Hearing these words, the rich man cried out: “I pray, then, that you send Lazarus to my Father’s house. I have five brothers, and he must warn them, so they do not end up in this hell.”
To this Abraham answered: “They have Moses and the prophets. Let them hear them.”
"But surely," the rich man protested, "if one were to appear to them from the dead, they would repent."

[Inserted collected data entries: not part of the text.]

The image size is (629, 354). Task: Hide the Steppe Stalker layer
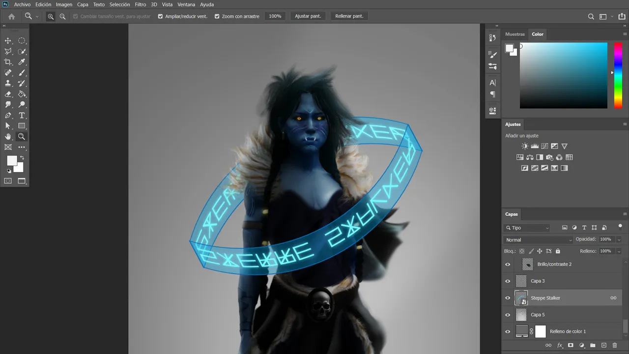[508, 298]
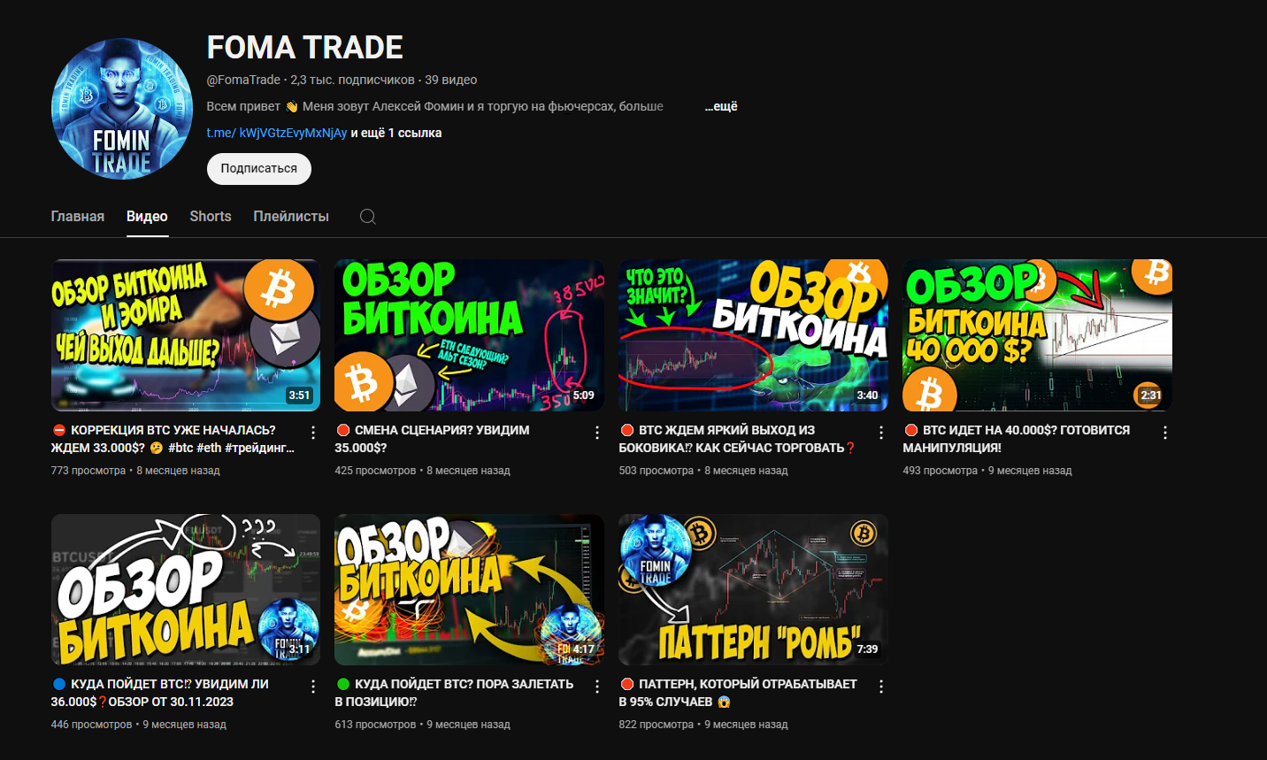Click the Подписаться subscribe button
This screenshot has height=760, width=1267.
click(x=259, y=169)
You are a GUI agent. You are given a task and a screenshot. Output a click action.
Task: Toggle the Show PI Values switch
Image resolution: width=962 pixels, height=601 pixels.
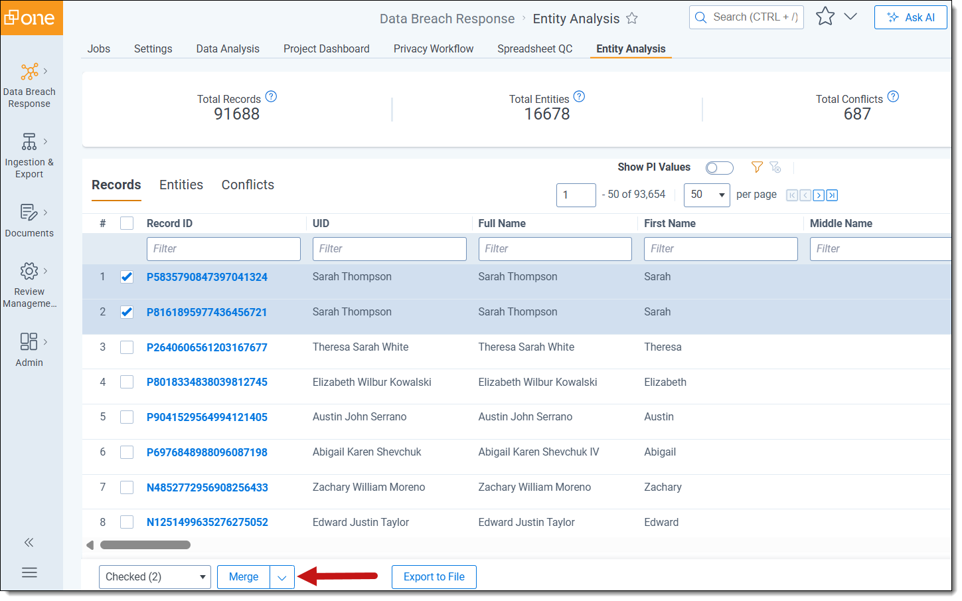pos(719,168)
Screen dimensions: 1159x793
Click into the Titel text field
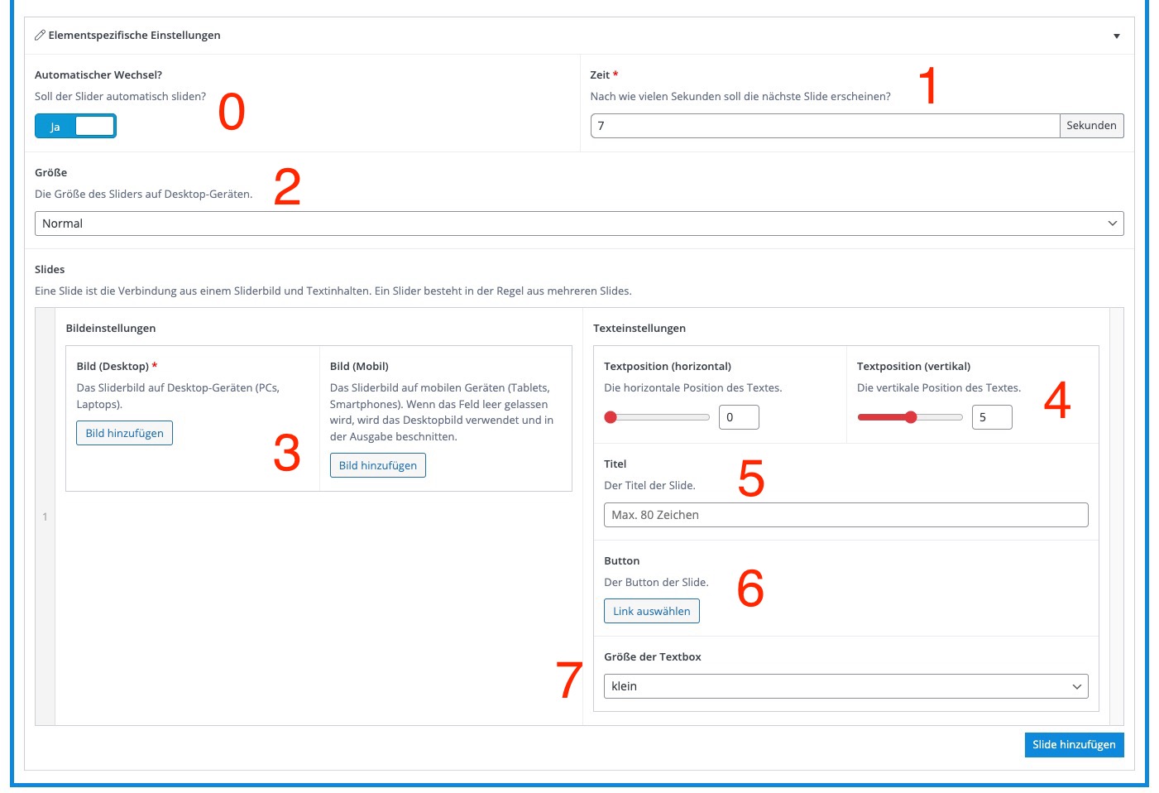pyautogui.click(x=845, y=515)
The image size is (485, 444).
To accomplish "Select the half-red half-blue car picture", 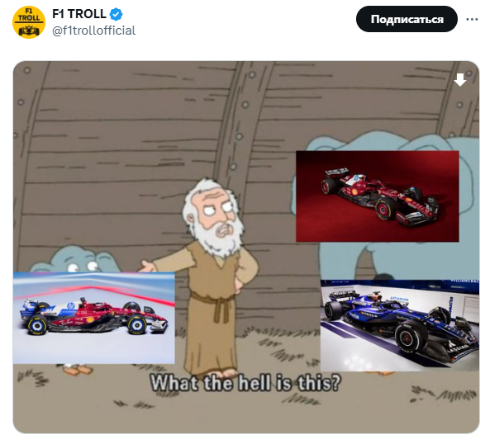I will click(x=93, y=318).
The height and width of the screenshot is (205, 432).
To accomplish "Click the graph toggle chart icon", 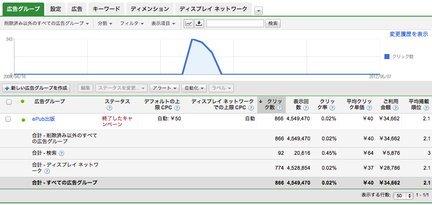I will pos(188,23).
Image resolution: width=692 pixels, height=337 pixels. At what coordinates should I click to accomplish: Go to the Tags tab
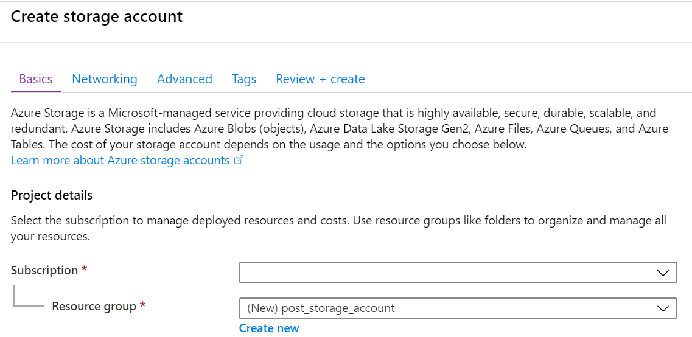(x=244, y=79)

Abraham replied: "If they do not repent because of the words of Moses and the prophets, they will not be persuaded, even if one should appear to them from the dead."
--Jesus
The one principle of hell is:
'I am my own.
I am my own king
and my own subject.'
From this principle flows much evil:
- I am the center from which go out my thoughts
- I am the object and end of my thoughts
- Back upon me as the alpha and omega of life, my thoughts return
- My own glory is, and ought to be, my chief care
- My ambition, to gather the adoration of men to the one center, myself
- My pleasure is my pleasure
- My kingdom is as many people as I can bring to acknowledge my greatness over them
- My judgment is the faultless rule of things
- My right is: what I desire
- The more I am all in all to myself, the greater I am
- The less I acknowledge debt or obligation to another the more I close my eyes to the fact that I did not make myself
- The more self-sufficing I feel or imagine myself-the greater I am.
- I will be free with the freedom that consists in doing whatever I am inclined to do, from whatever urge may come the inclination
- To do my own will so long as I feel anything to be my will, is to be free, is to live.
Jesus comes (He is a Living Savior, after all) to show us all the way things are! What joy to those poor in spirit who recognize at some point in this life their true condition and neediness to God! Sorrow and agony to those who, using the pomp and show of this world, attempt to insulate themselves from their true condition. But make no mistake truth will come out--in this world or the next!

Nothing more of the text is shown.